While Anadarko considers its next move, the oil majors are sitting on a mountain of cash that could be used for takeovers. According to a Bloomberg analysis, the world’s six largest publicly traded oil companies have more than a half trillion dollars in both stock and cash; a war chest that could be used for blockbuster takeovers, if they choose to go that route. ExxonMobil (NYSE: XOM) alone has $320 billion that it could tap into for acquisitions. Chevron (NYSE: CVX) has a much smaller but still very large $65 billion at its disposal, BP (NYSE: BP) has $53 billion, and Royal Dutch Shell (NYSE: RDS.A) has $32.4 billion. The collapse of oil prices has bled the oil majors, draining them of cash, but they are still some of the world’s most valuable companies and could use their stock to takeover smaller players. Shell is the least likely to make another splash, having already agreed to purchase BG Group (LON: BG) for nearly $70 billion.

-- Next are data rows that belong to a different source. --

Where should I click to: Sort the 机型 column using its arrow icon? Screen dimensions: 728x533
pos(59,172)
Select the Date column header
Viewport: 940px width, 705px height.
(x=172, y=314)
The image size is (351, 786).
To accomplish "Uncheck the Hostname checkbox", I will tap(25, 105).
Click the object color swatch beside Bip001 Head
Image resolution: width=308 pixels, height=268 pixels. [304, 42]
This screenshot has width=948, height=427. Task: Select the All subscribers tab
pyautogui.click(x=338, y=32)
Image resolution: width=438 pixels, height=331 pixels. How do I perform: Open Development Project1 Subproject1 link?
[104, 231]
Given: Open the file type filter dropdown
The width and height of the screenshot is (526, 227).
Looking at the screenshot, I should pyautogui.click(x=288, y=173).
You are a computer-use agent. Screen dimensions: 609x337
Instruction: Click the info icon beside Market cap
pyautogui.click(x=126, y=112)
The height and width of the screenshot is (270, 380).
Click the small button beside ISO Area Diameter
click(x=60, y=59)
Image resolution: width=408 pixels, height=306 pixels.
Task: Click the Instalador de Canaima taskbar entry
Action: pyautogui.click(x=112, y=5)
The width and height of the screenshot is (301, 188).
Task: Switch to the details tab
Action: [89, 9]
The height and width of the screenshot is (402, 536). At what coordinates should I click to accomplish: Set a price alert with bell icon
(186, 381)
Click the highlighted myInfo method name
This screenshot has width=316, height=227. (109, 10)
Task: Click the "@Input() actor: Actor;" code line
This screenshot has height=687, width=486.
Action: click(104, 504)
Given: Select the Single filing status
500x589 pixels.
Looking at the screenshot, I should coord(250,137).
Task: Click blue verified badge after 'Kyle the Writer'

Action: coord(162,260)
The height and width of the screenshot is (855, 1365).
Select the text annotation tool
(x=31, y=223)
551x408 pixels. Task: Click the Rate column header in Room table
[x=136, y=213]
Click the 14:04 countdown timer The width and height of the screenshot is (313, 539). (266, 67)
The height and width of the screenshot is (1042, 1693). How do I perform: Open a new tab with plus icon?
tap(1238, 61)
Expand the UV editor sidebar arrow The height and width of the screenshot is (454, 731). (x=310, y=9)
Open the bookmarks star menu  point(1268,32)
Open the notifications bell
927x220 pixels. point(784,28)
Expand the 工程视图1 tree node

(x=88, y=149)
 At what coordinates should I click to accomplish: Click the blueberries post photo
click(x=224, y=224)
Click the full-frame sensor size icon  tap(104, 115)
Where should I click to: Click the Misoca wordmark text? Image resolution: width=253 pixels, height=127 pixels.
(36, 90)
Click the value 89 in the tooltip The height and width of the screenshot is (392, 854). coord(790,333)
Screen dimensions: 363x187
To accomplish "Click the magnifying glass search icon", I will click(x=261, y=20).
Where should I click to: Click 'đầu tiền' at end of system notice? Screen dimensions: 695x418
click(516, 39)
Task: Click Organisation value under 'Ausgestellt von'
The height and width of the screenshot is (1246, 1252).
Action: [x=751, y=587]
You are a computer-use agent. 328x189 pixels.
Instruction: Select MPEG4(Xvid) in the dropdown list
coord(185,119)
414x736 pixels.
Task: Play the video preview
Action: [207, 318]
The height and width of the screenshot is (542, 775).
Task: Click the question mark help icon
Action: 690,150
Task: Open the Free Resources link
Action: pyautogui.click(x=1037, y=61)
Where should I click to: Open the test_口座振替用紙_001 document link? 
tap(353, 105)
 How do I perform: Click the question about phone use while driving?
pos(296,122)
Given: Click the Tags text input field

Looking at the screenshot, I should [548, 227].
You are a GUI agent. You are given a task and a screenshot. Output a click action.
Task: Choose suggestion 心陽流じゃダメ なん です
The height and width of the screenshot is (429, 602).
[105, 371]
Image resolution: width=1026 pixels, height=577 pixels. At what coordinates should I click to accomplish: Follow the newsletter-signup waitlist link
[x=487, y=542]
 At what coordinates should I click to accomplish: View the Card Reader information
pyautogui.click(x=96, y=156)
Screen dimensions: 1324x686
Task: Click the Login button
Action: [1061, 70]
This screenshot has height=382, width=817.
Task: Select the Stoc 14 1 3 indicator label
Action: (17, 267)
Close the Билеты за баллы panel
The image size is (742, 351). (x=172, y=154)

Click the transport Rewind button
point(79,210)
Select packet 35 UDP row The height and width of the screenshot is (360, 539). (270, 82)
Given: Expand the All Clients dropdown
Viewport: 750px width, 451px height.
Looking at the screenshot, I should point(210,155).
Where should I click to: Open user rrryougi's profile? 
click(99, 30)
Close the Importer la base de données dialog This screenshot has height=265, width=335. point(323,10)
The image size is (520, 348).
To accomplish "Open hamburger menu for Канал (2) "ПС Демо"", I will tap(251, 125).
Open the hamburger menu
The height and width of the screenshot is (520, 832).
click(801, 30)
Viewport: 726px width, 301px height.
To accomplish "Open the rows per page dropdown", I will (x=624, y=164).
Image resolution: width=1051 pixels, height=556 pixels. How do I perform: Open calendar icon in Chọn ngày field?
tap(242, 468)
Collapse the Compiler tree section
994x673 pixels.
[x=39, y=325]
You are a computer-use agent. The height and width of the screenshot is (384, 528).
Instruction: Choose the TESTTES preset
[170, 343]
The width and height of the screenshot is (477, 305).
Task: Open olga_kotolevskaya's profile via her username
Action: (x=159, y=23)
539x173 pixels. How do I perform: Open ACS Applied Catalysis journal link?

Noble Energy (NYSE: NBL) announced plans to lay off 180 workers, primarily in Texas, as part of a previously announced plan to cut back on spending. Noble has focused on the Permian Basin and the Eagle Ford, after its purchase of Rosetta Resources. But the collapse in oil prices has hit the company hard, and it announced plans to cut spending further after posting a $283 million quarterly loss.

Spanish oil giant Repsol (BME: REP) reported a 62 percent decline in quarterly earnings, with net income falling to 159 million euros from 415 million euros in the third quarter of 2014. Repsol purchased Talisman Energy in May 2015 for $13 billion. But its share price has sunk in recent months as debt has mounted. Repsol announced more than $1 billion in asset sales in the third quarter as it sought to raise cash and cut costs.

In a sign that it is moving forward after the rejection of the Keystone XL pipeline, TransCanada (NYSE: TRP) won a contract to build a natural gas pipeline in Mexico. The 155-mile Tuxpan-Tula pipeline will cost $500 million, and will be TransCanada’s fifth in Mexico. Construction is expected to begin in 2016, and when completed towards the end of 2017, the pipeline will carry 866 million cubic feet of natural gas from Texas. The pipeline will bring TransCanada’s total investments in Mexico to $3 billion. Mexico is aggressively building out its natural gas pipeline infrastructure in order to boost access of gas supplies for power producers.